▸ **WHAT IS EXPECTED**: Update the material below so that every "chevron" becomes "arrow" and nothing else changes. Leave the pictures out of your answer.

▸ **RECORDED DATA**:
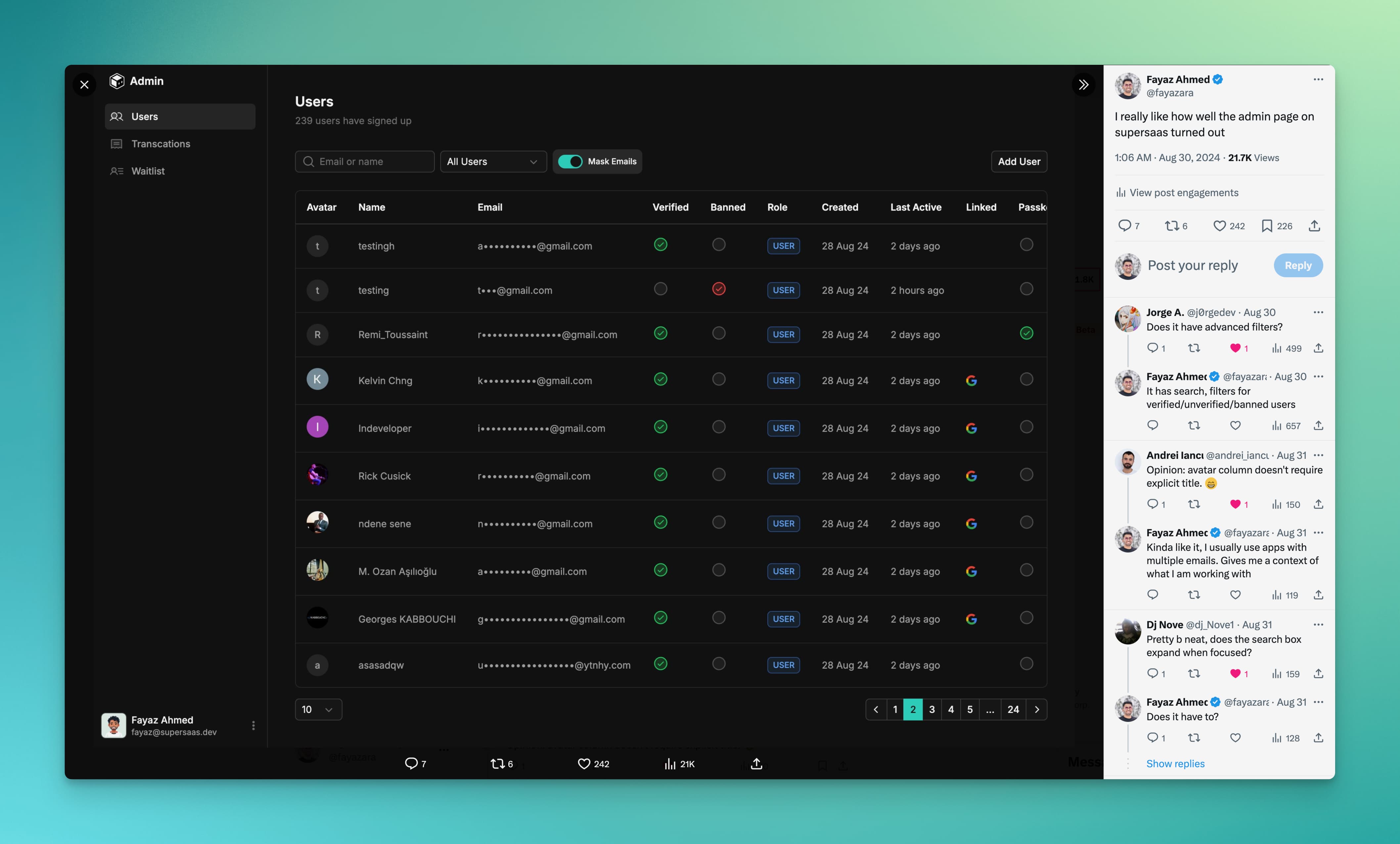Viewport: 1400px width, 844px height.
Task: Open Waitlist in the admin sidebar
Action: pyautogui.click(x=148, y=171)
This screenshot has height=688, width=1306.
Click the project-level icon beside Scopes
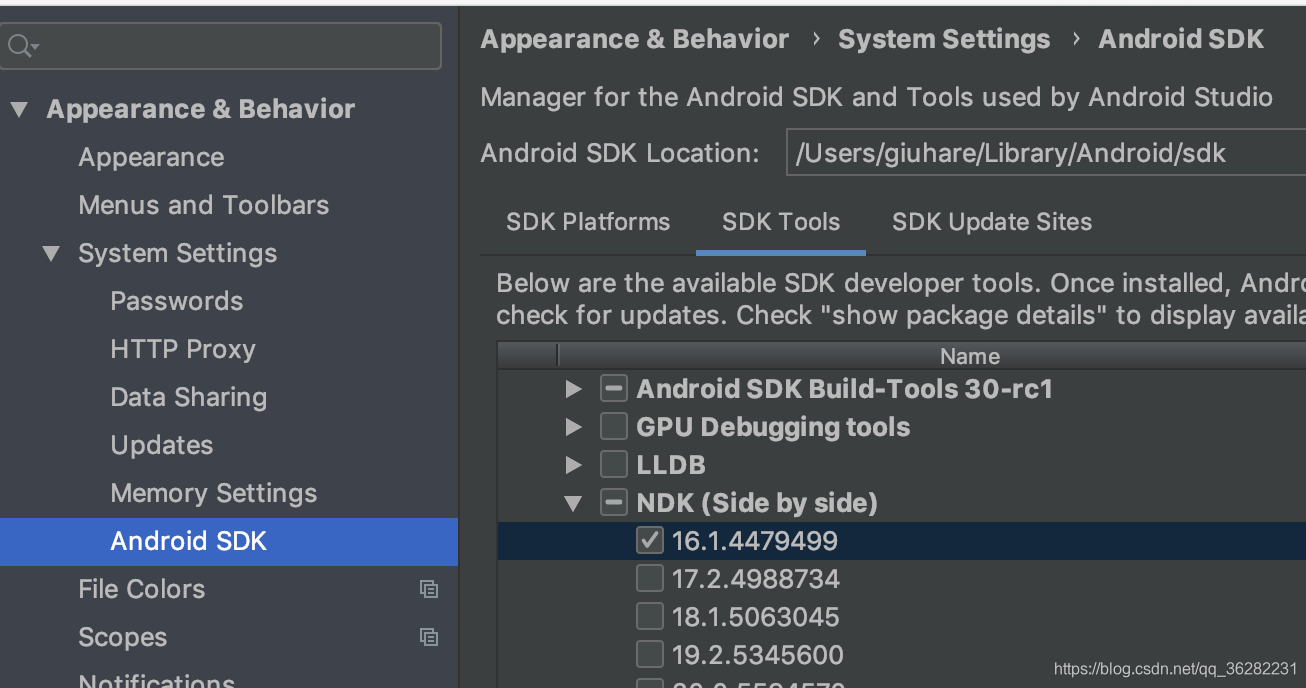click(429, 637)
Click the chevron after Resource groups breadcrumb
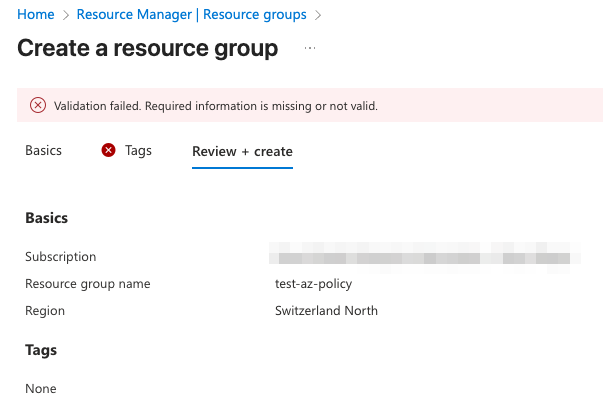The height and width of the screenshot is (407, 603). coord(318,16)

▸ **FINAL RESULT**:
Viewport: 1400px width, 844px height.
Task: Open Waitlist in the admin sidebar
Action: pyautogui.click(x=148, y=171)
This screenshot has height=688, width=1306.
Click the project-level icon beside Scopes
click(429, 637)
Click the arrow after Resource groups breadcrumb
The height and width of the screenshot is (407, 603). coord(318,16)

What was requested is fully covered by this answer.